179 Ocean Surface Wind Field Retrieval in Tropical Cyclones Using GNSS-R Delay Doppler Map Sequences

Monday, 29 January 2024
Hall E (The Baltimore Convention Center)
James L. Garrison, Purdue University, West Lafayette, IN; Purdue University, West Lafayette, IN; and P. Bhattacharjee, K. Shi, and B. Annane

Spaceborne Global Navigation Satellite System Reflectometry (GNSS-R) from the Cyclone Global Navigation Satellite System (CYGNSS) constellation can provide better spatial and temporal sampling of ocean winds in the tropics than conventional polar orbiting scatterometers.

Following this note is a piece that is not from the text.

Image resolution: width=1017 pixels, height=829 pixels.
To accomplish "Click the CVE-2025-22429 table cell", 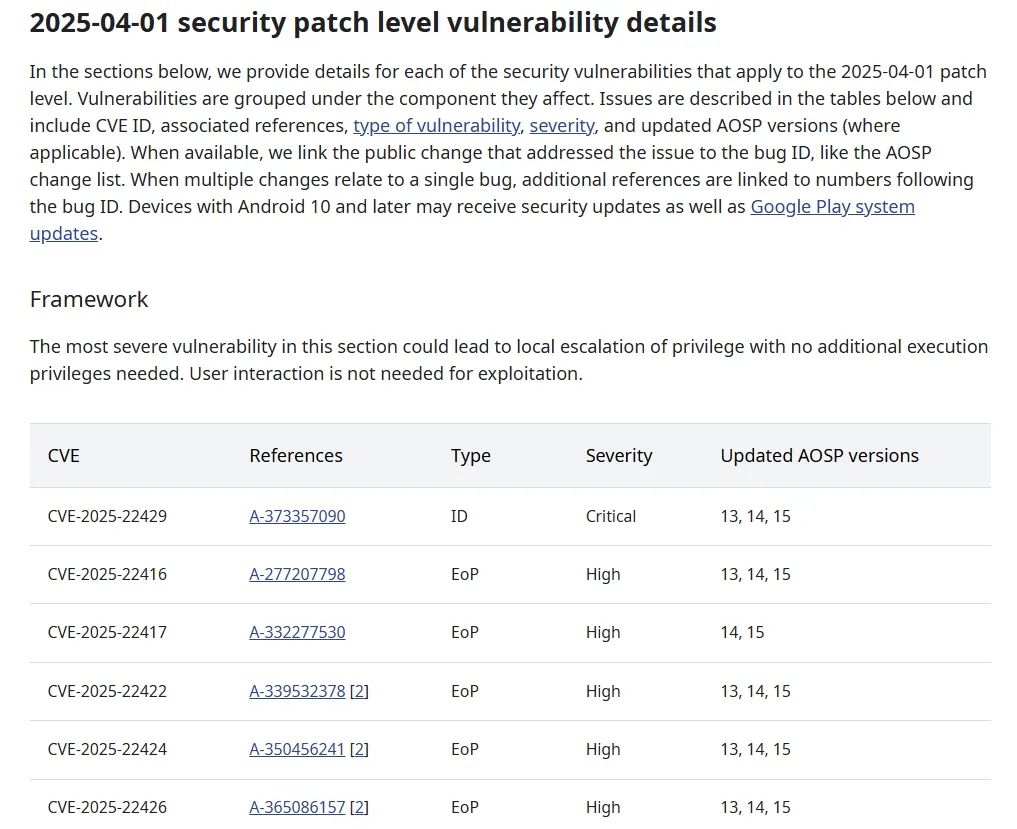I will pyautogui.click(x=107, y=517).
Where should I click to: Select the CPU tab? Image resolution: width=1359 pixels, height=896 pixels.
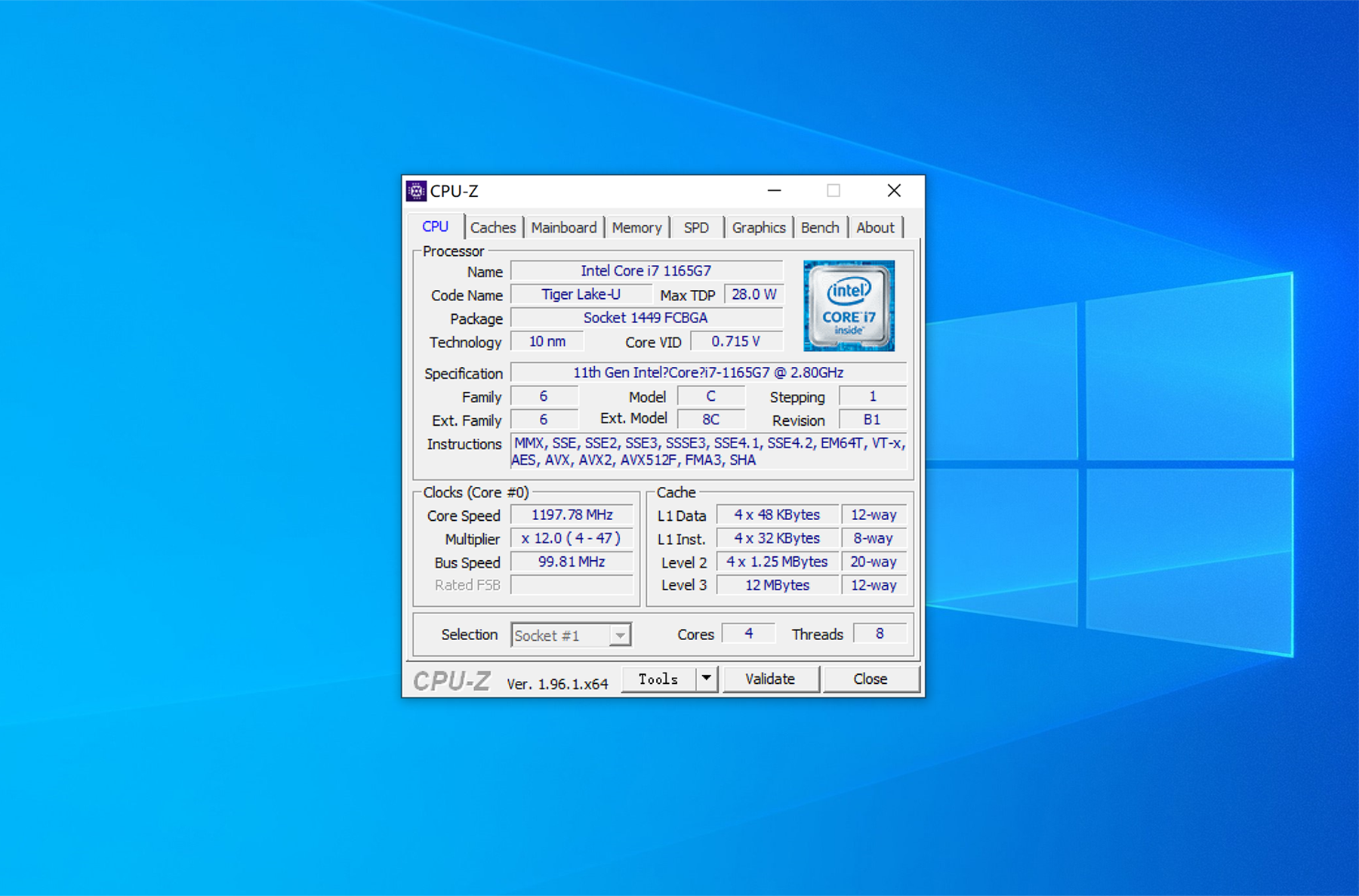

Although Delay Doppler Maps (DDMs) generated from GNSS-R capture information about regions of the ocean surface spanning up to 90 km by 90 km, these observations are not generally invertible except at the specular point and along the ambiguity-free line. CYGNSS wind speed products are single-point retrievals or combinations of single-point retrievals based upon a limited portion of the DDM around the specular point over which the wind speed can be assumed to be uniform. The size of this region sets the spatial resolution. Our research will show results from the processing of a sequence of DDMs, taking advantage of the information shared between them and corresponding to overlapping surfaces on the ocean. A forward scattering model that relates wind field to the full DDM is used in an extended Kalman filter (EKF) to process the DDM sequence and generate wind speed retrievals over a uniformly gridded ocean surface covering a 90 km by 90 km swath sampled at every 10 km. The sequential algorithm was applied to CYGNSS data from the 2021 Atlantic hurricane season spanning hurricanes Grace, Ida, and Sam. When compared against HWRF winds across the entire swath, the wind retrievals are shown to have an improvement over the CYGNSS L3 v3.0 gridded winds, improving the RMSE from 5.4 m/s (CYGNSS) to 3.1 m/s (EKF), while maintaining a similar performance to the CYGNSS L2 v3.0 winds when compared at specular points only. The performance is specially improved at higher wind speeds (>25 m/s). Comparisons against other data sources like Dropsonde, flight level winds, and Stepped Frequency Microwave Radiometer (SFMR) will also be shown, with more storms being incorporated into the comparisons as well.